Created attachment 34512 [details] JVM crash log I recently upgraded my development setup from Tomcat 8.5.6 to 8.5.8 and experiences a lot of SIGSEGV in Tomcat Native since then. It always happens when calling SSLSocket.getInfos, but not on every call. My HTTPS connector is configured this way : <Connector port="8443" SSLEnabled="true" protocol="org.apache.coyote.http11.Http11AprProtocol" maxThreads="150" scheme="https" secure="true" sslProtocol="TLS" sslImplementationName="org.apache.tomcat.util.net.openssl.OpenSSLImplementation" SSLCertificateFile="${catalina.home}/conf/certificate.crt" SSLCertificateKeyFile="${catalina.home}/conf/privateKey.key" server="Apache-Coyote/1.1" URIEncoding="UTF-8"> <UpgradeProtocol className="org.apache.coyote.http2.Http2Protocol" /> </Connector> I use Google Chrome 55 as HTTP client. Debugging the project with Netbeans and attaching GDB to the java process, I get the following stacktrace when SEGV : __GI_raise (sig=6, sig@entry=6) __GI_abort () os::abort(bool) () VMError::report_and_die() () JVM_handle_linux_signal () signalHandler(int, siginfo*, void*) () <signal handler called> () Java_org_apache_tomcat_jni_SSLSocket_getInfoS (e=0x7fc41861b1f8, o=0x7fc37a6f2b68, sock=140478657220768, what=2) So, the violation occurs on the last line of : TCN_IMPLEMENT_CALL(jstring, SSLSocket, getInfoS)(TCN_STDARGS, jlong sock, jint what) { tcn_socket_t *a = J2P(sock, tcn_socket_t *); tcn_ssl_conn_t *s; jstring value = NULL; apr_status_t rv = APR_SUCCESS; UNREFERENCED(o); TCN_ASSERT(sock != 0); s = (tcn_ssl_conn_t *)(a->opaque); Please find attached the JVM crash log. To debug, I configure native with : ./configure CC=${IDE_CC} CXX=${IDE_CXX} CFLAGS="-g3 -gdwarf-2" CXXFLAGS="-g3 -gdwarf-2" --with-java-home=/usr/lib/jvm/java-8-oracle --with-ssl=/home/lpenet/devoss/openssl-1.0.2j and configure openssl 1.0.2j with the following command line : ./config no-shared -fPIC
I did not explicitly mentionned it, but I use stock openssl sources and the native version included in tomcat 8.5.8 sources.

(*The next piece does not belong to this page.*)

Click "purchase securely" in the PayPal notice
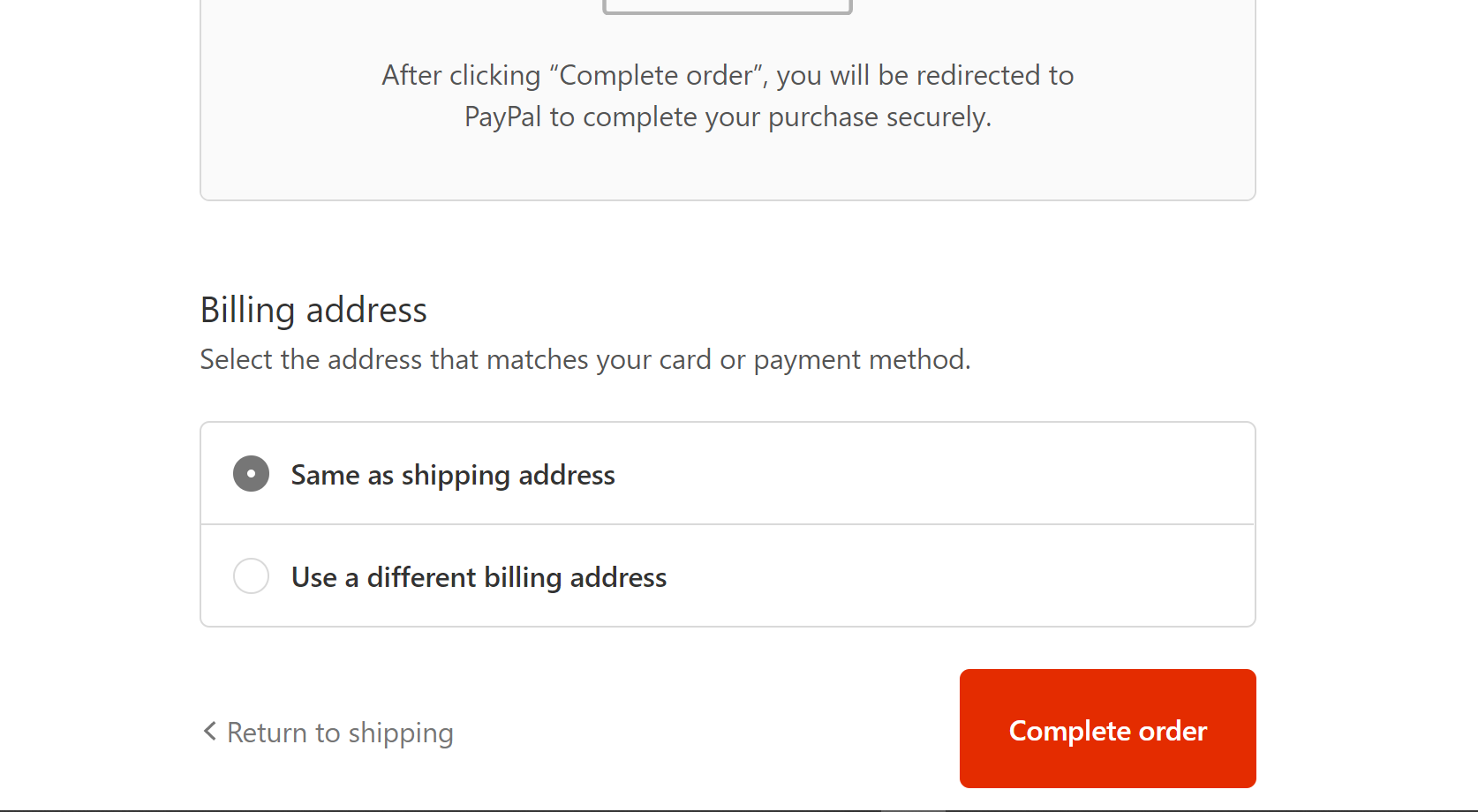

Maybe, but when I see that, I think you should complain to other people as well: j org.apache.catalina.connector.Request.getAttributeNames()Ljava/util/Enumeration;+17 j org.apache.myfaces.webapp.ManagedBeanDestroyerListener.requestDestroyed(Ljavax/servlet/ServletRequestEvent;)V+13 It's only cosmetic, bt why are you specifying sslImplementationName when you're using APR ? Do you expect it to use it JSSE by accident ? server="Apache-Coyote/1.1" is the default already, so no need to
Specifying sslImplementationName is just plain paranoia, and to make it clear for coworkers arriving on the project and not already knowing it is the default with APR.

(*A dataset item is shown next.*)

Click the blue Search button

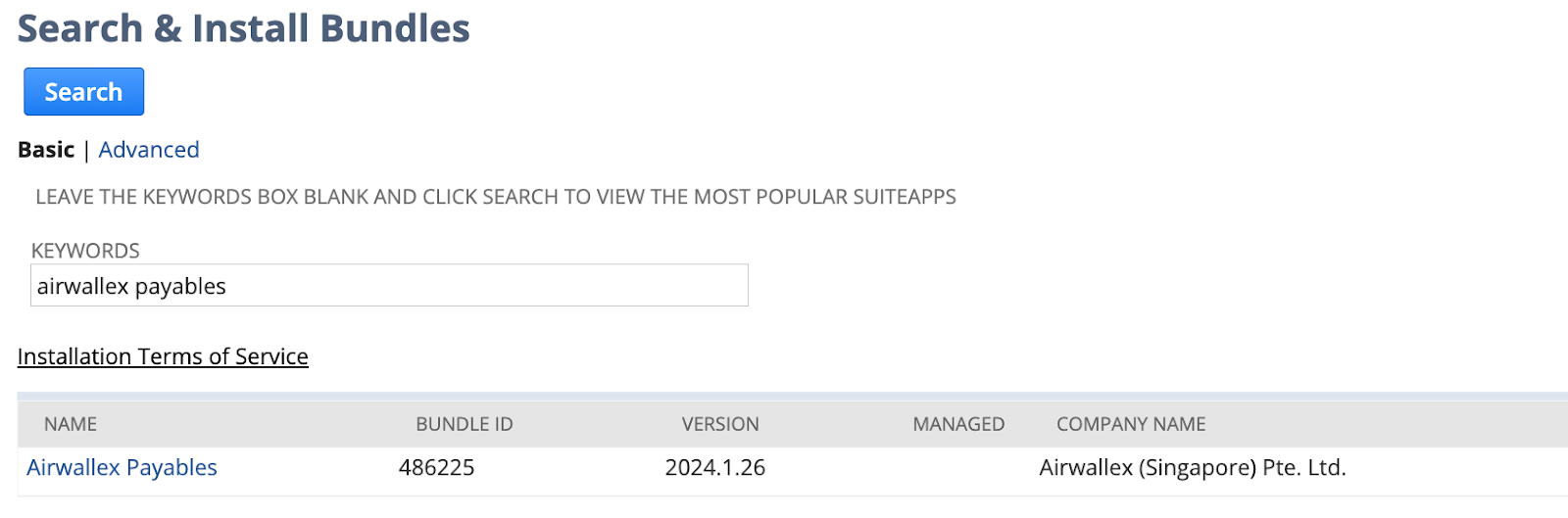[83, 92]
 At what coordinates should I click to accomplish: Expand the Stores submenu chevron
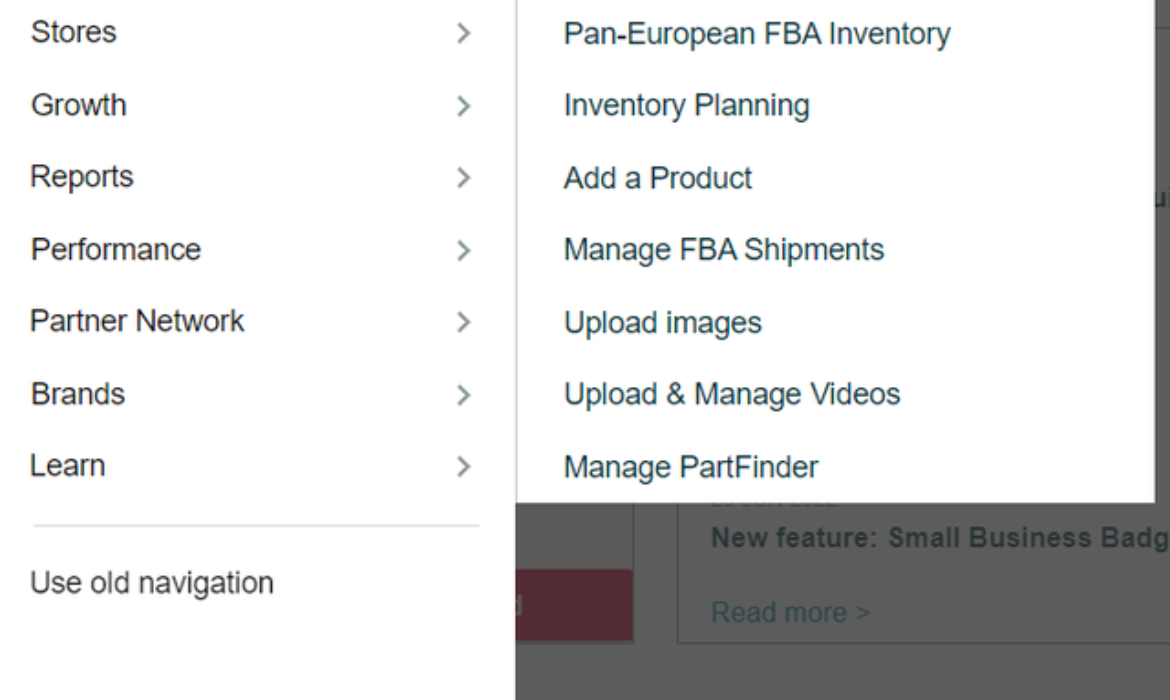coord(462,33)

The MyFaces code doesn't seem to be doing anything unreasonable (like retaining references to previous requests). I've been unable to reproduce this. A minimal (i.e. the smallest possible) test case that reproduces this (at least some of the time, ideally all of the time) is going to be required to investigate this further. It would also be worth testing with 8.5.9.
Thank you for your quick reply. I acknowledge your request and will do my best to prepare this. However, I have to finish urgent work before a long christmas break and I might not do this before the second half of January. For the time being, I stick to 8.5.6 as I saw no security patch of interest to me but will test with the latest version (8.5.9 or later) then.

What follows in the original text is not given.